2007-12-18

Defensives Programmieren


In meinem heutigen Eintrag möchte ich mich mit dem Thema Defensives Programmieren beschäftigen. Wenn Sie den Begriff (oder seine englische Entsprechung defensive programming) in das Eingabefeld der Suchmaschine Ihres Vertrauens eintragen, werden Sie sehr schnell entsprechende Wikipedia-Seiten finden. Die momentan aktuelle (nachgeschlagen am 18.12.2007) deutsche Fassung enthält eine aus meiner Sicht leider nur eingeschränkt tragfähige (weil unvollständige) Definition. Der Eintrag beschreibt nämlich (völlig zu Recht), was aus fachlicher Sicht zu tun ist, um angemessen auf Fehleingaben oder unvorhergesehene Ereignisse zu reagieren. Er lässt technische Belange aber nahezu vollständig außen vor.
Defensive Programmierung lässt sich jedoch nicht auf Bevor Du einen Drucker löscht, prüfe, ob er dem System überhaupt noch bekannt ist. reduzieren. Neben dieser fachlich motivierten Robustheit spielt die Qualität des Quelltextes eine entscheidende Rolle. Sie äußert sich unter anderem in seiner kompromisslosen Toleranz gegenüber Fehlern von innen und außen, getreu dem Motto Traue Nichts und Niemandem. Diesem Aspekt trägt die englische Fassung übrigens viel mehr Rechnung.

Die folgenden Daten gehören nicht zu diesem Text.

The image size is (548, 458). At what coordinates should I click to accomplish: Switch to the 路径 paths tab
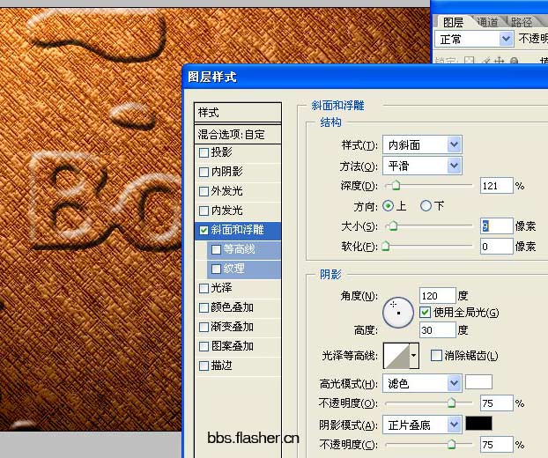point(521,22)
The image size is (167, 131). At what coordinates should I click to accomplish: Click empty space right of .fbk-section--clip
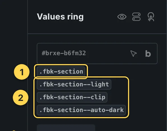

Welche Auswirkungen hat ein solcher Programmierstil? Flapsig ausgedrückt könnte man sagen, Sie müssen die Paranoia zum Maß aller Dinge machen. Da jeder Methodenaufruf fehlschlagen oder eine Ausnahme werfen kann, ist es unabdingbar, nicht nur sauber alle Rückgabewerte zu verarbeiten, sondern auch mit unerwarteten Exceptions zu rechnen. Denken Sie daran, dass in Java nicht nur dann eine Ausnahme geworfen werden kann, wenn dies mit throws explizit gekennzeichnet wird. Bitte sehen Sie sich die folgende kleine Klasse an.
   
package com.thomaskuenneth.demo;
   
import java.io.File;
import java.io.FileNotFoundException;
import java.io.FileOutputStream;
import java.io.IOException;
   
public class BadFileDemo {
   
public static void main(String[] args) {
File f = new File(System.getProperty("user.home"), "BadFileDemo.txt");
try {
FileOutputStream fos = new FileOutputStream(f);
fos.write("Test\n".getBytes());
fos.close();
} catch (FileNotFoundException e) {
e.printStackTrace();
} catch (IOException e) {
e.printStackTrace();
}
}
}
   
Auf den ersten Blick scheint es sich um ein recht ordentlich geschriebenes Stück Software zu handeln. Oder? Lassen Sie uns sehen, wie man es ein bisschen besser machen kann…
   
package com.thomaskuenneth.demo;
   
import java.io.File;
import java.io.FileNotFoundException;
import java.io.FileOutputStream;
import java.io.IOException;
   
public class BetterFileDemo {
   
public static void main(String[] args) throws IOException {
File f = new File(System.getProperty("user.home", "."),
"BadFileDemo.txt");
if ((f.exists() == true) && (f.isDirectory() == true)) {
throw new IOException(f.getAbsolutePath()
+ " exists and is a directory");
}
FileOutputStream fos = null;
try {
fos = new FileOutputStream(f);
fos.write("Test\n".getBytes());
} catch (FileNotFoundException e) {
e.printStackTrace();
} catch (IOException e) {
e.printStackTrace();
} finally {
if (fos != null) {
try {
fos.close();
fos = null;
} catch (IOException e) {
e.printStackTrace();
}
}
}
}
}
   
Haben Sie die Unterschiede bemerkt? Oder, anders gefragt, was sind denn die gröbsten Schnitzer im ersten Programm? Diese zweite Klasse wirkt zugegeben um einiges länger. Schuld daran ist der neue finally {}-Block, der um einiges sorgfältiger beim Schließen des Ausgabestroms zu Werke geht. Falls Sie sich fragen, ob der Aufwand nötig ist… Aber logo. Warum sollte diese Aktion nicht fehlschlagen können? Außerdem wird so ein großes Manko beseitigt. Wenn im ersten Programm während des Schreibens in den Strom ein Fehler auftritt, wird er nicht geschlossen. Nicht schön, nicht wahr? :-)
Ein weiterer, subtiler Schutz ist übrigens noch dazu gekommen. Finden Sie ihn?